## ACTIVITY
Using the data below, return word for word every line from the one holding "This screenshot has width=950, height=584." down to the one holding "Click the MA". Leave pictures out.
::::
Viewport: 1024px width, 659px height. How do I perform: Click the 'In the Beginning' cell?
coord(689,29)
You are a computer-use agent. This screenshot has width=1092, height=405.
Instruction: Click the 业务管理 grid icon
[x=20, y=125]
::::
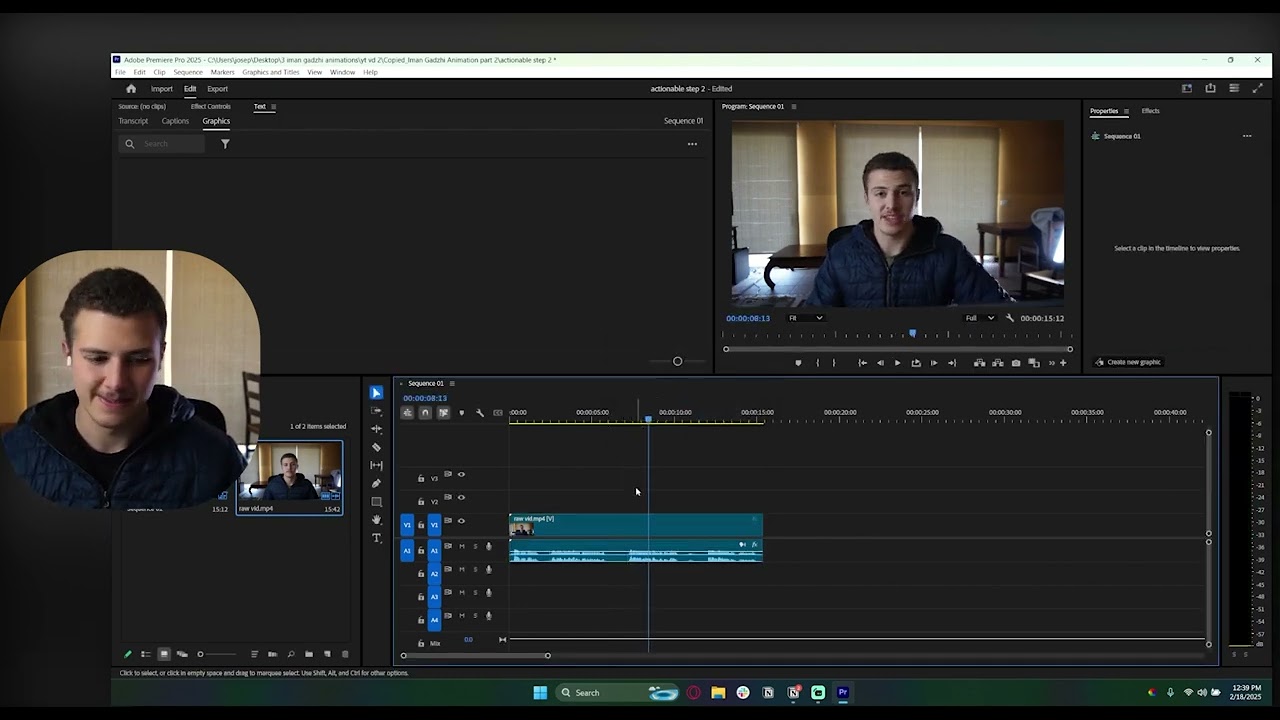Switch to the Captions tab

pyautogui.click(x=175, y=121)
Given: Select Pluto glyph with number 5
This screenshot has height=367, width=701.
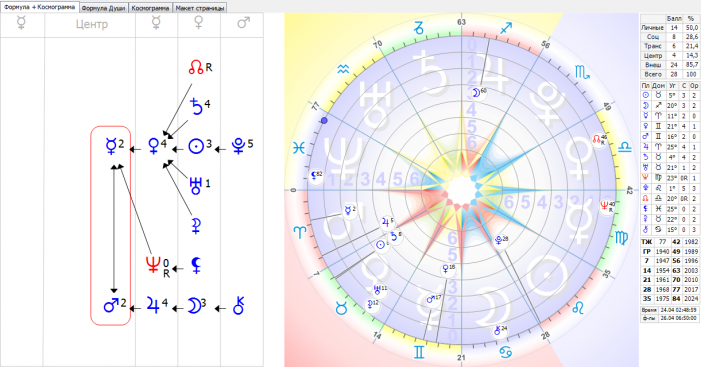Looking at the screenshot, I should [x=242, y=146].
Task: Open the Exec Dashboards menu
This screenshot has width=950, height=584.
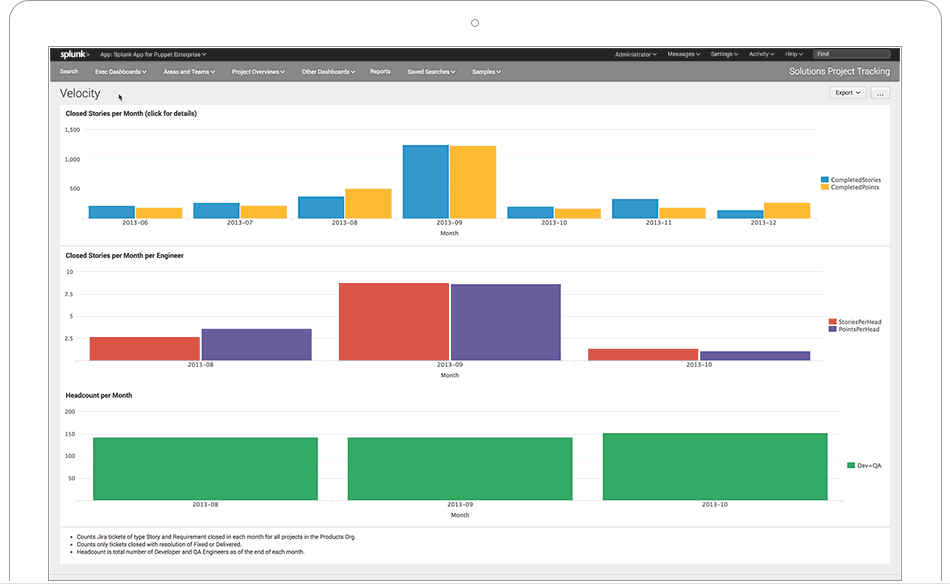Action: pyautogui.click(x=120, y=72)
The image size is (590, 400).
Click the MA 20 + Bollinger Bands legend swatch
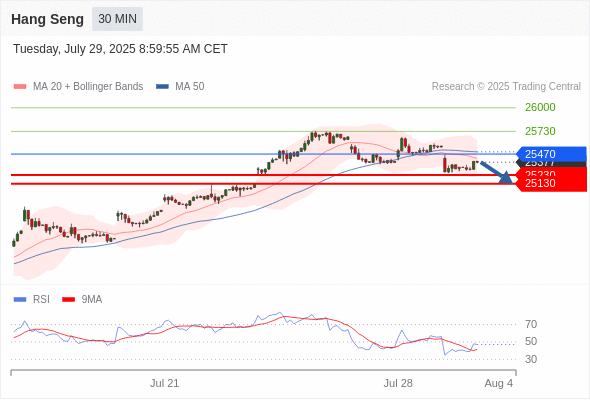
::::
## COMPLETED TASK
This screenshot has width=950, height=584.
Action: pyautogui.click(x=120, y=72)
The image size is (590, 400).
Click the MA 20 + Bollinger Bands legend swatch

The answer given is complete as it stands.